**Task directions**
In the data below, restate exactly the lines from the one with "Select Tryb oszczędzania energii mode card" to the final line, both included, but not the pictures.

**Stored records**
* * * * * * *

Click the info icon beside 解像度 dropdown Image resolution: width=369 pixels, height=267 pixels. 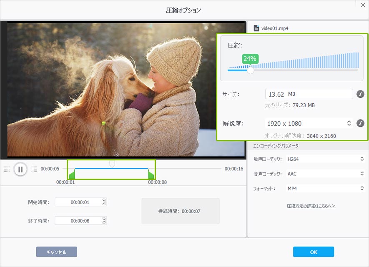click(x=361, y=123)
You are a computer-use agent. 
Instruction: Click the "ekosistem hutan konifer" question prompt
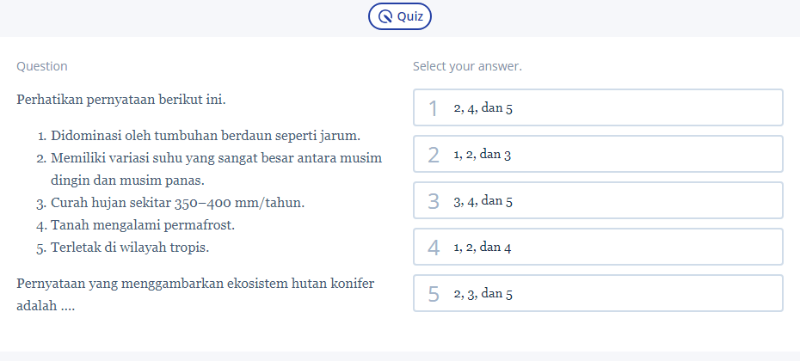pos(195,283)
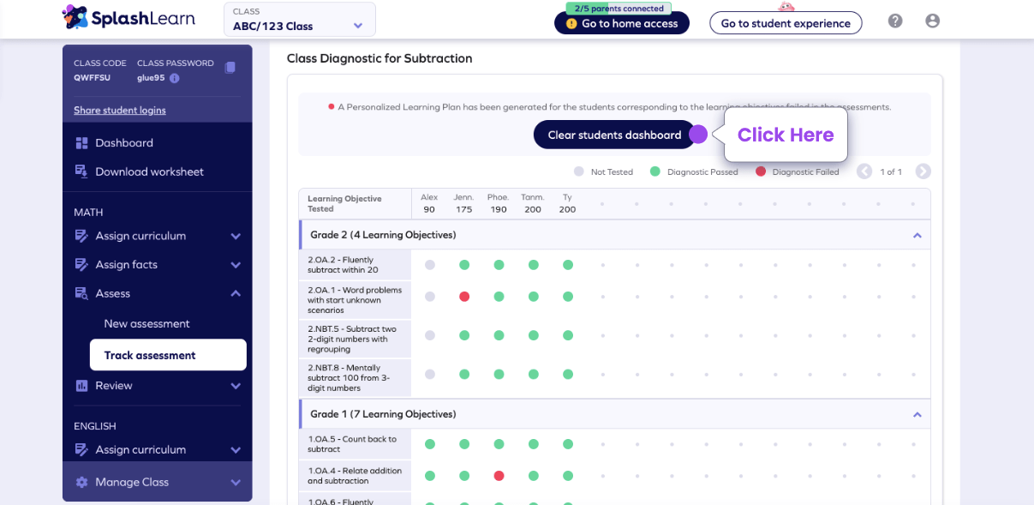The height and width of the screenshot is (505, 1034).
Task: Click the account profile icon top right
Action: (932, 20)
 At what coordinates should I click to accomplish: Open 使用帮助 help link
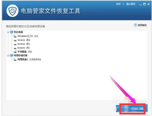pos(142,25)
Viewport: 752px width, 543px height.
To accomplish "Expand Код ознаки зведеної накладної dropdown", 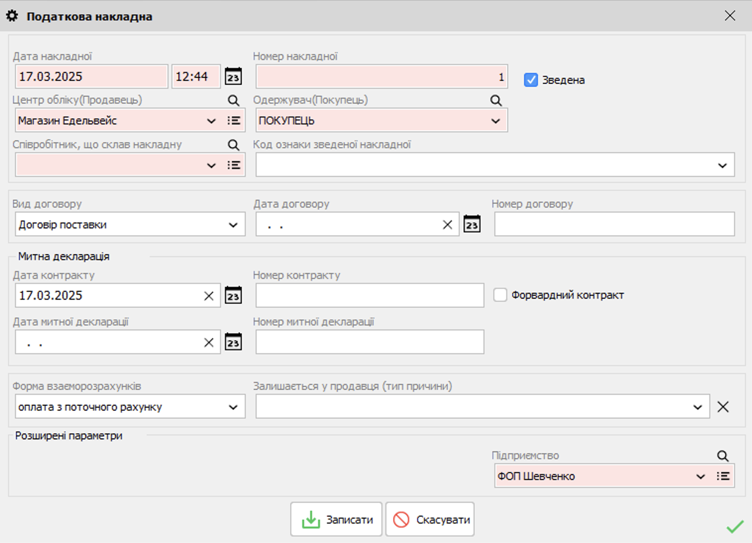I will coord(722,165).
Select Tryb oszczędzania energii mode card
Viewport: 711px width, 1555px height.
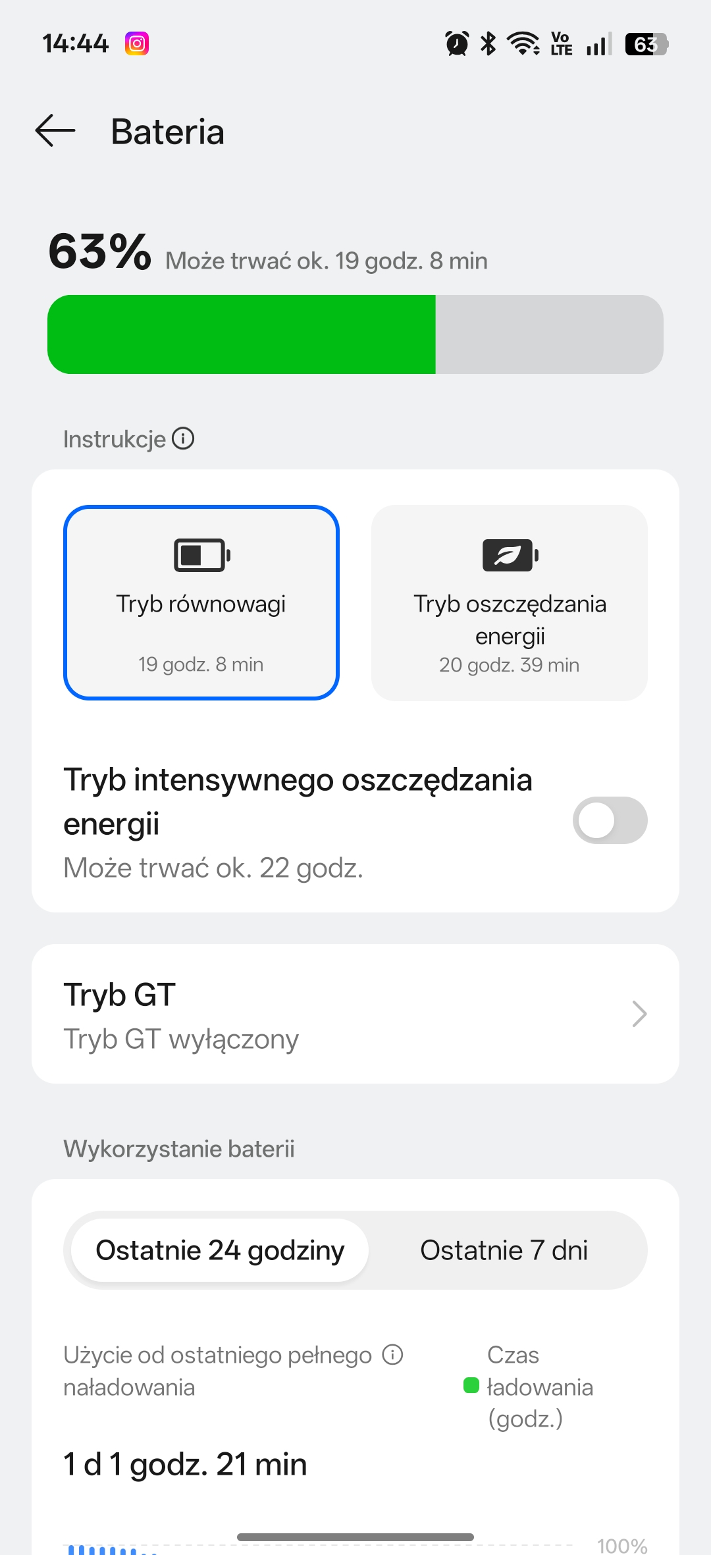click(510, 602)
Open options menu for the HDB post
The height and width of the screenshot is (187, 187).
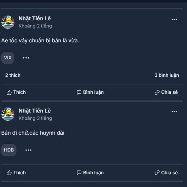coord(174,112)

* * * * * * *

**Written response**
Select Tryb oszczędzania energii mode card
Viewport: 711px width, 1555px height.
click(510, 602)
Open options menu for the HDB post
The height and width of the screenshot is (187, 187).
coord(174,112)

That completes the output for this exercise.